General discussion: RSS and pacing both can stay. Pacing has a flowtype so
flowid is a queuenumber.
drew: what if we have both cards on the same box and both understand/parse this
field differently?
np: Should not be a problem
hans: Might be a problem
np: We need to store the policies about qos in general global namespace so any
solution can use that and work with it. Probably a new function pointer in
ifnet? This way footprint in ifnet is unchanged and kbi is stable.
hans: I am not quite qualified to decide if this is the correct approach or not
but we should discuss.
drew: Mellanox should try and adapt Chelsio's approach instead of other-way
around. It'd be more efficient also.

rrs: I need 100k for this connections so give me a cookie and I can put that on this.
np: yes, correct.
rrs: we'd also need a flag to say if the interface/card supports this feature.
np: You don't need additional flag. If the "cookie" field in ifnet is non-zero,
it means this feature is available to use. This field in the efnet would point
to a set of "operations" available.

drew: any other h/w vendor want to chime in?
david: how many traffic classes?
np: Chelsio has 16 classes. But you can bind them.

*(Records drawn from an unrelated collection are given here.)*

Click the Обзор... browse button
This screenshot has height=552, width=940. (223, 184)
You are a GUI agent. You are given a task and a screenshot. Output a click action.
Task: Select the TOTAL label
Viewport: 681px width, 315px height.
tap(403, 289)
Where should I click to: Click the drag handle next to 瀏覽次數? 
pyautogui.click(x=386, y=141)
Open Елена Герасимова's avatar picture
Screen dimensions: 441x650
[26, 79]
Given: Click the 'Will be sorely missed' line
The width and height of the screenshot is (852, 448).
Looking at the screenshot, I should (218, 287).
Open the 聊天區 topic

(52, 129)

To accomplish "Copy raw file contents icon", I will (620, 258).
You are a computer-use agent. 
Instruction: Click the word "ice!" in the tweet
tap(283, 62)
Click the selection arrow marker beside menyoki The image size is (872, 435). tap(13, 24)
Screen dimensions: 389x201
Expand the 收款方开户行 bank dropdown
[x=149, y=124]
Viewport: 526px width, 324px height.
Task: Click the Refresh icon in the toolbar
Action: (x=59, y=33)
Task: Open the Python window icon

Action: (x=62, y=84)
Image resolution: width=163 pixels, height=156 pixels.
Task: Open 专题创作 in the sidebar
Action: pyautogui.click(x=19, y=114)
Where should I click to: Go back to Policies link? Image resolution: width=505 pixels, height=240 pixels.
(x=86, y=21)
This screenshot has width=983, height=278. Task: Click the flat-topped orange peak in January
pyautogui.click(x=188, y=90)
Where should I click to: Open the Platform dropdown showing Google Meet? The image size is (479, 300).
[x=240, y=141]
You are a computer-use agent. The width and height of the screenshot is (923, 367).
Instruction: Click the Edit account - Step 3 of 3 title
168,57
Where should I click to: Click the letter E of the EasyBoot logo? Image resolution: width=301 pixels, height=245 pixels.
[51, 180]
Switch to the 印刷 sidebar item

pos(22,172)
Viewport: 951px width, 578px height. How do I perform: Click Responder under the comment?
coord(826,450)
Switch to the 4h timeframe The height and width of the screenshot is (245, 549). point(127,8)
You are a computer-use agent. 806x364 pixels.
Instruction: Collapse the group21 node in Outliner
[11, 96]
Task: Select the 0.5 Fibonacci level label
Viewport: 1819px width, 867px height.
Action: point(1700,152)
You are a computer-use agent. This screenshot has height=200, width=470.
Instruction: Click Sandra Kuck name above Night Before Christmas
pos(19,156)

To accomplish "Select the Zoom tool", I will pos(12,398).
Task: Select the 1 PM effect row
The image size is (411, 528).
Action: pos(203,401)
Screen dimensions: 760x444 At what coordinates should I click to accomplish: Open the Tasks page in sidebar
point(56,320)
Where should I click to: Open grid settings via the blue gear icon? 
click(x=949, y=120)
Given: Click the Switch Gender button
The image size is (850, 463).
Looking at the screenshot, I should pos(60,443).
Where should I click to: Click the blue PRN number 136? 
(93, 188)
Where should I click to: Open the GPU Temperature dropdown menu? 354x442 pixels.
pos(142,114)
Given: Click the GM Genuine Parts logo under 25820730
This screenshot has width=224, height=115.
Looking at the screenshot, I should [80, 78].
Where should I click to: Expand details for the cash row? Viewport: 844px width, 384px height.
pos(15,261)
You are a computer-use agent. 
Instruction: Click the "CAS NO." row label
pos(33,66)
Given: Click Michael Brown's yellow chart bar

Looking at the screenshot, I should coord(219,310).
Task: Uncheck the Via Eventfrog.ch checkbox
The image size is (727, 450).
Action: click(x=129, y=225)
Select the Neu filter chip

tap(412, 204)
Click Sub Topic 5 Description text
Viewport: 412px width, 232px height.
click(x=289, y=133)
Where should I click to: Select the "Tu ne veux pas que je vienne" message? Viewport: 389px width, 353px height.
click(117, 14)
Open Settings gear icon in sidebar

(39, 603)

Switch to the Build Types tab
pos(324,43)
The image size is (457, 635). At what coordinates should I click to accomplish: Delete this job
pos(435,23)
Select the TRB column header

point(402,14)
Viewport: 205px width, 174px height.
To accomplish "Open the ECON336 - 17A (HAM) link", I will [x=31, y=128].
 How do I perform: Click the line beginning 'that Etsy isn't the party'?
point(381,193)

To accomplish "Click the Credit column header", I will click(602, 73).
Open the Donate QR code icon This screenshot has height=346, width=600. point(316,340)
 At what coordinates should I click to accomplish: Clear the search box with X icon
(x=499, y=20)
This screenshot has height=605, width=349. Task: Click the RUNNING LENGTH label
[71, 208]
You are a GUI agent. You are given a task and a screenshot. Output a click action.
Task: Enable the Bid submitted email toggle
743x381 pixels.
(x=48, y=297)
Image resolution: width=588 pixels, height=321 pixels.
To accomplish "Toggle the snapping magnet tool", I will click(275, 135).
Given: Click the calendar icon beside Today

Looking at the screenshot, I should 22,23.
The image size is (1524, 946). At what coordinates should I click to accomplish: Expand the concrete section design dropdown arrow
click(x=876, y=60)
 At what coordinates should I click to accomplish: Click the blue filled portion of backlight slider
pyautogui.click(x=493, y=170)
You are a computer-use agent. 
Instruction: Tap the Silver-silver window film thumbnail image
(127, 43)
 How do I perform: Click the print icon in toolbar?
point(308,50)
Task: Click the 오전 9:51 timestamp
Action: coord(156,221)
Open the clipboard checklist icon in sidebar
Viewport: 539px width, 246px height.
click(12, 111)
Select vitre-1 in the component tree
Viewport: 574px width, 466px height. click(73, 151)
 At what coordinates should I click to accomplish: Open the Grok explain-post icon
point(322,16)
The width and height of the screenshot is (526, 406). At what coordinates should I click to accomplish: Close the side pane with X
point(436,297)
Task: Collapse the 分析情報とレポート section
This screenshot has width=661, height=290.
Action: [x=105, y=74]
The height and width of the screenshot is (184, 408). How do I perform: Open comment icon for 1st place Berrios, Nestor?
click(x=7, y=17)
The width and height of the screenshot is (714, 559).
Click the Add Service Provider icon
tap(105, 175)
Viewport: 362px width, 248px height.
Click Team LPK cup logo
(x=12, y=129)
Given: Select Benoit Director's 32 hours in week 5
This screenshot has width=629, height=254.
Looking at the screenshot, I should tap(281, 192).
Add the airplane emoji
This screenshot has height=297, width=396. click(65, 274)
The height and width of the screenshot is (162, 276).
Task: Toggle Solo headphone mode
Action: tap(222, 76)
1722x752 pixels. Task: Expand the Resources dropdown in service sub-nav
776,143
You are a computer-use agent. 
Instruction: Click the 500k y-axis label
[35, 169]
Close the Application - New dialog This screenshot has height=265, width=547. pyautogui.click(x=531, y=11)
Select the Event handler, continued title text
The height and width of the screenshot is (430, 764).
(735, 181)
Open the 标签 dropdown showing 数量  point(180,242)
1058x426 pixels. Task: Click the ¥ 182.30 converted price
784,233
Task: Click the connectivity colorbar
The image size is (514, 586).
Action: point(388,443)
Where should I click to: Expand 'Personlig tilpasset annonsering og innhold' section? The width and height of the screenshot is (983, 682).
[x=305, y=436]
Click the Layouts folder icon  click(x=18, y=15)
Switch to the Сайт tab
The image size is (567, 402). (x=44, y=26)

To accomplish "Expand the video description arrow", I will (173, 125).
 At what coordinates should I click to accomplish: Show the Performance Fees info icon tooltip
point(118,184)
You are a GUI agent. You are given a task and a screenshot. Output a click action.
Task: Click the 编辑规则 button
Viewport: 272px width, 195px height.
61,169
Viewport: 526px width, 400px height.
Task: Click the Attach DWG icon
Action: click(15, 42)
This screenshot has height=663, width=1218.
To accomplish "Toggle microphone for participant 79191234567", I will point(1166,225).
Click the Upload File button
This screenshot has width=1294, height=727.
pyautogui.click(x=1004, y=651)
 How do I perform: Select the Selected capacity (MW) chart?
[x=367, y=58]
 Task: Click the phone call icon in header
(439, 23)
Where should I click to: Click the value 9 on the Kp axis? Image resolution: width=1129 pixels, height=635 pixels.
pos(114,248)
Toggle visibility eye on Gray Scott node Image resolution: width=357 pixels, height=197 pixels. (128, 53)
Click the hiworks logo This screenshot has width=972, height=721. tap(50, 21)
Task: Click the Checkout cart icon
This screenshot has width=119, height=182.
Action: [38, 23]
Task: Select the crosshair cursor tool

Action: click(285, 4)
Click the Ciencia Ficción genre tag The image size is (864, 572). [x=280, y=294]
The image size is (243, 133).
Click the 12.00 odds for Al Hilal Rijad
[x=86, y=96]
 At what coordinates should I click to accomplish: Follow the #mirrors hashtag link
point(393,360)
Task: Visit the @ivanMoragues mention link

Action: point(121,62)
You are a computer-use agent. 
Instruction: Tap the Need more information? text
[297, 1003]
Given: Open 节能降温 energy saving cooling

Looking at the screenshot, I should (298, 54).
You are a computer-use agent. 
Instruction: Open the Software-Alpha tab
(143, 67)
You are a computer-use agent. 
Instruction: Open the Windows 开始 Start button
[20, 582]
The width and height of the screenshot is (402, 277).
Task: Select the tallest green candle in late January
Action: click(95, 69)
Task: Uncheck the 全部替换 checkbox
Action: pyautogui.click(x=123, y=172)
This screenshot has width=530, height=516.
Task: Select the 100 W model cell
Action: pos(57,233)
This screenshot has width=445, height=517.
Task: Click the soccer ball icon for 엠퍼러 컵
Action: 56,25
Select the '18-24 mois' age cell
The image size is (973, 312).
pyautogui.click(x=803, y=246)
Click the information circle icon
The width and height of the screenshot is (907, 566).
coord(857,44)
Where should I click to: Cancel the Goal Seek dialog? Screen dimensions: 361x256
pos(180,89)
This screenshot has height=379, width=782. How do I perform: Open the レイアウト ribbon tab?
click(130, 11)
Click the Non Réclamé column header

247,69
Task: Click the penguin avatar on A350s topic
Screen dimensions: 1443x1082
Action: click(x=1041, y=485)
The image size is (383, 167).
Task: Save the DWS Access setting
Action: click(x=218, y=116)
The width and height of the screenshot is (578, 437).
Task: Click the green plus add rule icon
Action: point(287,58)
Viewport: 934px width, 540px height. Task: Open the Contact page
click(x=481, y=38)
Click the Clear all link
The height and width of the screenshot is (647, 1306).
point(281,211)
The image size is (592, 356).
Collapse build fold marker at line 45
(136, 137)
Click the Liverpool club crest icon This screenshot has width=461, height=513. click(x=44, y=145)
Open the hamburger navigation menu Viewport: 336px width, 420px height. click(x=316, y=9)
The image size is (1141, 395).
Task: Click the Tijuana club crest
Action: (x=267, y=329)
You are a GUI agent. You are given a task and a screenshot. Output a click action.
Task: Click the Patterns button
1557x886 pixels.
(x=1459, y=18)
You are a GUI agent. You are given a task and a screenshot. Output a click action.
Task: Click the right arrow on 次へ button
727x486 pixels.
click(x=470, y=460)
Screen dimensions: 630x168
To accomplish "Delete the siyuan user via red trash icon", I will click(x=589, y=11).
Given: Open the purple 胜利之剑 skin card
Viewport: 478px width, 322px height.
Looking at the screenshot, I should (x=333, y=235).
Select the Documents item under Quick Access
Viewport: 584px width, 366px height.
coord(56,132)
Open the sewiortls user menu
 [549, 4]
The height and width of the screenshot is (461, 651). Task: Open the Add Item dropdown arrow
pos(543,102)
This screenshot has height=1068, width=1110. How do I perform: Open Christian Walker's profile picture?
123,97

jegg: When you say 'qos', you really mean 'qos' or 'pacing'?
sjg: Pacing is a subset of qos. Solving qos problem will make pacing easy.

david: how does it  work:
np: when you setup a connection to do flow-pacing, the allocation function from
ifnet's pointer is called and give you an opaque cookie corresponding to your
request which you can use.

rss: someone should summarize this and post the discussion to keep all vendors
in the loop.
hiren: np already has sent out a review.
np: Yes, I will resurrect that with the update from today's discussion.
But this cannot work if we don't have proper back-pressure in stack and we
don't have it yet.
np: Today tcp tries to send a packet and if it can't be sent from if, it returns
ENOBUF, congestion window is brought down to 1mss and we take a timeout. We need
a per flowid feedback mechanism to let upper layers know about the "space left"
or "% busy" indicator so they can slow down.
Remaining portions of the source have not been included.